Richiami così la memoria del primo mandato Bonaccini; ricordi la sciagurata gita al mare del ‘99 scongiurandone una replica; spieghi quindi l’attuale strategia nazionale del centrodestra verso la partita Bolognese. Del resto per il centrodestra a Bologna si tratterà solo di economia e buon senso: il 3 e il 4 ottobre si voterà in venti Comuni italiani di enorme importanza, tutti capoluoghi di provincia. Tra questi Bologna, Torino, Trieste, Milano, Roma, Napoli che sono anche capoluoghi di Regione. Non sarà certo Bologna il fronte decisivo per Salvini, Meloni, Berlusconi. Ma quello che non ci ricordi, e che secondo me è essenziale per capire Maurilia – mi correggo, Bologna – lo scrisse proprio Calvino, io ora cambio solo il nome di Maurilia in Bologna per restituire l’emozione:

“(…) Alle volte anche i nomi degli abitanti restano uguali, e l’accento delle voci, e perfino i lineamenti delle facce; ma gli dèi che abitano sotto i nomi e sopra i luoghi se ne sono andati senza dir nulla e al loro posto si sono annidati dèi estranei. È vano chiedersi se essi sono migliori o peggiori degli antichi, dato che non esiste tra loro alcun rapporto, così come le vecchie cartoline non rappresentano Bologna com’era, ma un’altra città che per caso si chiamava Bologna come questa”

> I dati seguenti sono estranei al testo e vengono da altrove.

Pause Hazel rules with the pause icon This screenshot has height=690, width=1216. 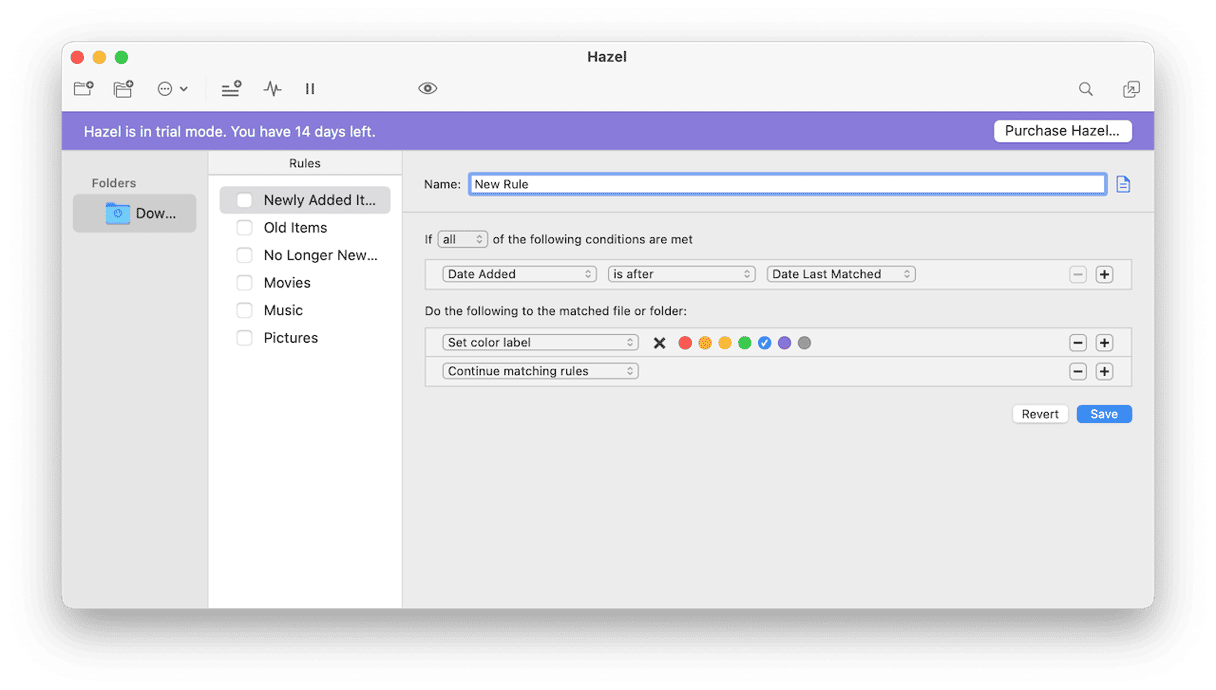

Per il centrosinistra sarà invece l’esame di tutti gli esami, non c’è dubbio. Ma Bologna, ce lo ha appena ricordato Calvino, non è più quella dell’Ulivo. Ci sono poi diversi casi umani e singolarità di peso che saranno giudicati il prossimo ottobre in un cortocircuito fra Città e Nazione e non possiamo dimenticarli. Anzi. 

Personale “veramente alla lettera” sarà l’elezione per Letta, ma appare già come un proforma poiché Letta – tutti sanno – vincente ci è nato. Personale sarà poi la partita per Beppe Grillo, il quale vedrà forse per l’ultima volta il suo nome su simboli, schede e bandiere (tutta personale del resto, e tragica e penosa, è stata la sua recente caduta davanti alle telecamere). Personale per il miracolato anonimo Conte Giuseppe, che prega ogni mattina e ogni sera San Michele Arcangelo che gli sia evitato il destino di Monti alle elezioni dopo avere guidato il governo. E ogni sera e ogni mattina tutti noi possiamo sentire ben chiaramente le sacrosante bestemmie del povero San Michele Arcangelo che citando Totò gli replica: “Ma chi ti credi di essere, un Dio?”  

Finiti i casi umani si aprono poi le pagine storiche e politiche locali, così uniche e difficilmente spiegabili solo facendo i nomi dei cosiddetti partiti e dei particolari schieramenti. Se il lettore non fosse un provinciale come me apprezzerebbe come sufficiente ed esemplare il caso di Città di Castello, estrema propaggine nord della provincia di Perugia, per capire come ancora l’Italia sia per certi versi la stessa ritratta nel Decameron; così che dire centrodestra e centrosinistra, come si diceva allora guelfi e ghibellini non esaurisce per niente il chiarimento della situazione politica locale, anzi, molto spesso lo complica.

E ancora dovremo osservare i grandi casi: Roma, Milano, Napoli, Trieste, Torino. Solo facendo questi nomi, se non abbiamo dormito negli ultimi anni, capiremo subito che in gioco c’è davvero tutto il complesso patrimonio identitario italiano, tumultuoso e irrequieto come sempre, e davanti al quale la dialettica città-nazione ha sempre mostrato fragilità che — oggi che la stagione degli Stati nazionali è definitivamente tramontata — potrebbero rivelare sorprese davvero inedite. Dodici sono le città che superano i centomila abitanti che si daranno un nuovo sindaco nell’anniversario francescano.